When will the Severn Bridge close and reopen?

The bridge will be closed from 7pm on Friday, June 24 to 6am on Monday, June 27.

Locals, commuters, and holidaymakers can keep an eye on the official 2SevernBridges Twitter account for updates on the bridge.

Car drives along the Severn Bridge
The Severn Bridge is undergoing months of works (Picture: Matthew Horwood via Getty Images)

What alternative routes can you take?

There are not many alternatives for those heading to and from southeast Wales. Instead, drivers will need to go along the M4 to the Prince of Wales Bridge, which has now reopened.

For those that can catch the bus, the T7 route will be operating on a temporary timetable which follows the same route.

If neither of those are an option, you could look at taking the train to your destination – although train strikes may get in the way of that, too.

Otherwise, it maybe be best to postpone your plans until the bridge reopens on Monday.

Far away shot of the Severn Bridge
Events may be disrupted by the closures (Picture: Alan Crowhurst via Getty Images)

Why is the Severn Bridge being closed?

Routine ‘essential cable checks’ are being given as the main reason for the closure.

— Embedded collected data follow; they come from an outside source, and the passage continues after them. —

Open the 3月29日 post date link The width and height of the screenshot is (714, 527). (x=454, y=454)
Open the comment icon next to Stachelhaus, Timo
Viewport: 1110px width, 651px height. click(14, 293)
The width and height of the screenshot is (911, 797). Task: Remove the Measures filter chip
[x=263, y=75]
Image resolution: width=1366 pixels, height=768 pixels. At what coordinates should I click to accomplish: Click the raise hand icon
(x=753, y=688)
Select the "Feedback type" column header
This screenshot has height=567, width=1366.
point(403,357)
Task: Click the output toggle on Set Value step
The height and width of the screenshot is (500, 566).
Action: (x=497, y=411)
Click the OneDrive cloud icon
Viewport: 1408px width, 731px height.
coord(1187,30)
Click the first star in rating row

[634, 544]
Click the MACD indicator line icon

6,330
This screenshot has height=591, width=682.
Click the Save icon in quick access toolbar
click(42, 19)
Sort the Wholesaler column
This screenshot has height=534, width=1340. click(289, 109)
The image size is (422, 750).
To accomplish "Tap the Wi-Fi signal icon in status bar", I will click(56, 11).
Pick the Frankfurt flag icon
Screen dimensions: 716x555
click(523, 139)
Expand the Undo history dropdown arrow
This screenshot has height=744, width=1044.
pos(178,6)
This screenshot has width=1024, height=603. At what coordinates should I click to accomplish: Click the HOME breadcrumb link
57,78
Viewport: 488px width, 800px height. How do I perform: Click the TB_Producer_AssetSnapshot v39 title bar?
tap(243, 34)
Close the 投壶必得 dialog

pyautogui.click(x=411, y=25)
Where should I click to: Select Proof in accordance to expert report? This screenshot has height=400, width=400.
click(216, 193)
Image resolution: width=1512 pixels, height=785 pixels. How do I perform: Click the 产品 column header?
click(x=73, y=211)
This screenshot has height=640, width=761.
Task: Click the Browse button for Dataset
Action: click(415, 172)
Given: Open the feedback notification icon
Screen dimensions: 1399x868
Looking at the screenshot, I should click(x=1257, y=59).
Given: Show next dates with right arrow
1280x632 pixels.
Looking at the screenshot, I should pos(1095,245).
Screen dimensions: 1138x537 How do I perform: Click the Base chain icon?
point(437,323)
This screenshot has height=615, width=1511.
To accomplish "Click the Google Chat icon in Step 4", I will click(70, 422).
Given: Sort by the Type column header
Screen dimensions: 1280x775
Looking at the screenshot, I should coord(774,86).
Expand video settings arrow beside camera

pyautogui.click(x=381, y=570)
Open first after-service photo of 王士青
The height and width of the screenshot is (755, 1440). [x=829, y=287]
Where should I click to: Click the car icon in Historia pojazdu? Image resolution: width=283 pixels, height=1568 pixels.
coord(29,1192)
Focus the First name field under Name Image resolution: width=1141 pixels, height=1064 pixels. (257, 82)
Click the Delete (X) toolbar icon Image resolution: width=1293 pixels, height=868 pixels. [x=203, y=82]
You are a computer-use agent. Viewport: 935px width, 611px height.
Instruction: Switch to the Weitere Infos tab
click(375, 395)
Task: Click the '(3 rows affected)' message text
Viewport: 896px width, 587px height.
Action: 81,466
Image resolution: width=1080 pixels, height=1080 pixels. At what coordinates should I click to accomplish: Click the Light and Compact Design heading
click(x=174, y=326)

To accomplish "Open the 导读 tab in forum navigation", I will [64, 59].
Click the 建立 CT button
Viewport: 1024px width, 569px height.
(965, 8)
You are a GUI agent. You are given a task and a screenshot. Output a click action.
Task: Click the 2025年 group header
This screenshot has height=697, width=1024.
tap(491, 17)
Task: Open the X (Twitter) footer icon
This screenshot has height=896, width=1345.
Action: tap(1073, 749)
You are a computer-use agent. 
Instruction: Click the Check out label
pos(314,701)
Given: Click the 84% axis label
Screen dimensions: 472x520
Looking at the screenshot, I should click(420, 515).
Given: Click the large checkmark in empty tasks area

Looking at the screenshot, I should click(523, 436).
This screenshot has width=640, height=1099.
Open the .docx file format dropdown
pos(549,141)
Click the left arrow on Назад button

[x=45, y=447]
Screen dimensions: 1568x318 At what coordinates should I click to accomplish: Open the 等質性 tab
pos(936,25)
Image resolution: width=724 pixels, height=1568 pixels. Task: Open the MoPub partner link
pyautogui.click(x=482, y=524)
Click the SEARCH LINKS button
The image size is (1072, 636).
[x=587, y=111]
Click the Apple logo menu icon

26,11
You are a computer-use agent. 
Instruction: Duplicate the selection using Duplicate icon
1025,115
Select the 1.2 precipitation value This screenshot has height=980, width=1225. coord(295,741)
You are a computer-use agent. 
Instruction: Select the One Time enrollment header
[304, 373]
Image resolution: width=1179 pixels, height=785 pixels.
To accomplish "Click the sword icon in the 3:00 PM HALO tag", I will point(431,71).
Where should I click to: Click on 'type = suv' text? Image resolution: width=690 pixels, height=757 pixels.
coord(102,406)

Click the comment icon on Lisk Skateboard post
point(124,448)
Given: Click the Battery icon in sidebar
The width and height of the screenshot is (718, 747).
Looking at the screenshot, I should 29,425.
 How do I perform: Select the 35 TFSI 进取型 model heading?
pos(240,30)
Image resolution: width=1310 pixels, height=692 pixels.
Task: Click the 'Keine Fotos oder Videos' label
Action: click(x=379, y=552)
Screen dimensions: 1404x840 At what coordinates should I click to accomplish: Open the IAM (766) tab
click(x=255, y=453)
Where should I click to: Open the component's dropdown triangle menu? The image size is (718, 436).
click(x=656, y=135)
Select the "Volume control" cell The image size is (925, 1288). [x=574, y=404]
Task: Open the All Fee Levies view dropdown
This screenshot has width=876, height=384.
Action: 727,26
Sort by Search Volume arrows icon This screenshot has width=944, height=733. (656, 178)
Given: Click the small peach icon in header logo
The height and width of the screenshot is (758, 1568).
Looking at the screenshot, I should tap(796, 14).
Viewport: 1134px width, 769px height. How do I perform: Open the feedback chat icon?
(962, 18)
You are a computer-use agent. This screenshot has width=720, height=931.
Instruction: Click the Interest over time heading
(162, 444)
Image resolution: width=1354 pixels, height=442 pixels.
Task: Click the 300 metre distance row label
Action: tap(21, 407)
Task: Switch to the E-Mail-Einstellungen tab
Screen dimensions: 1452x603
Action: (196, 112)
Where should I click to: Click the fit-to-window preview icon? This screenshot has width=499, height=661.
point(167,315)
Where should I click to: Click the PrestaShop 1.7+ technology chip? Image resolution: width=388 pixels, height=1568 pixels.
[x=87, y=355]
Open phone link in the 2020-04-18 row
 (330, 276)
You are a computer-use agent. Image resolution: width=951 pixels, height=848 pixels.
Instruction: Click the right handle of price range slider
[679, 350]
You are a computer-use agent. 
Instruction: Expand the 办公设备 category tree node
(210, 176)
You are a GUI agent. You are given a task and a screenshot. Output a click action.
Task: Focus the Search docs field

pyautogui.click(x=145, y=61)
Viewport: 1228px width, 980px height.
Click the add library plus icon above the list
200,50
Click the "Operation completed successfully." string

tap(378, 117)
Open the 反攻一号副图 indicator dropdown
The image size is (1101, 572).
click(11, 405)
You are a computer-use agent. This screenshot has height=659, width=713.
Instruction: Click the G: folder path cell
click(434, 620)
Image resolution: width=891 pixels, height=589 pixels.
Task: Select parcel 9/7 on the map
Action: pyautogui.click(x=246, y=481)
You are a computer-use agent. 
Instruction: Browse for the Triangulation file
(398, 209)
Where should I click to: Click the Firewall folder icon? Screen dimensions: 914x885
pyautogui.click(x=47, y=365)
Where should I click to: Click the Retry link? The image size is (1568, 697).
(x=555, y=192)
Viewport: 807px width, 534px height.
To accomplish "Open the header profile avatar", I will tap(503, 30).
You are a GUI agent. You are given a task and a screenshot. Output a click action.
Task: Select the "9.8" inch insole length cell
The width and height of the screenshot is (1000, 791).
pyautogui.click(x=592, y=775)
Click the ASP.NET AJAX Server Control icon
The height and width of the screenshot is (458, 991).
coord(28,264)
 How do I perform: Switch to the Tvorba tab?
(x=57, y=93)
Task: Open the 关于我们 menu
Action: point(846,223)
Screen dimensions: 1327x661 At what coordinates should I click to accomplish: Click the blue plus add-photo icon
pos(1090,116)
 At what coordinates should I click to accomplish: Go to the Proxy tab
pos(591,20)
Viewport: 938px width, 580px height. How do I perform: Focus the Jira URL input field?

Engineers want to ‘understand the current condition’ of the suspension cables which keep the bridge intact.

Chris Pope, Project Manager for National Highways, said: ‘The inspections are vital to allow us to understand the current condition of the suspension cables and confirm that the measures that we implemented over the last 15 years have been effective in ensuring the long-term viability of the bridge and the safety of its users.

‘We have been working in conjunction with our contractor Amey, and the weekend closures have been planned to avoid any major events both sides of the bridge.

‘Agreed diversion routes are in place and we are not envisaging a major impact on our road users.’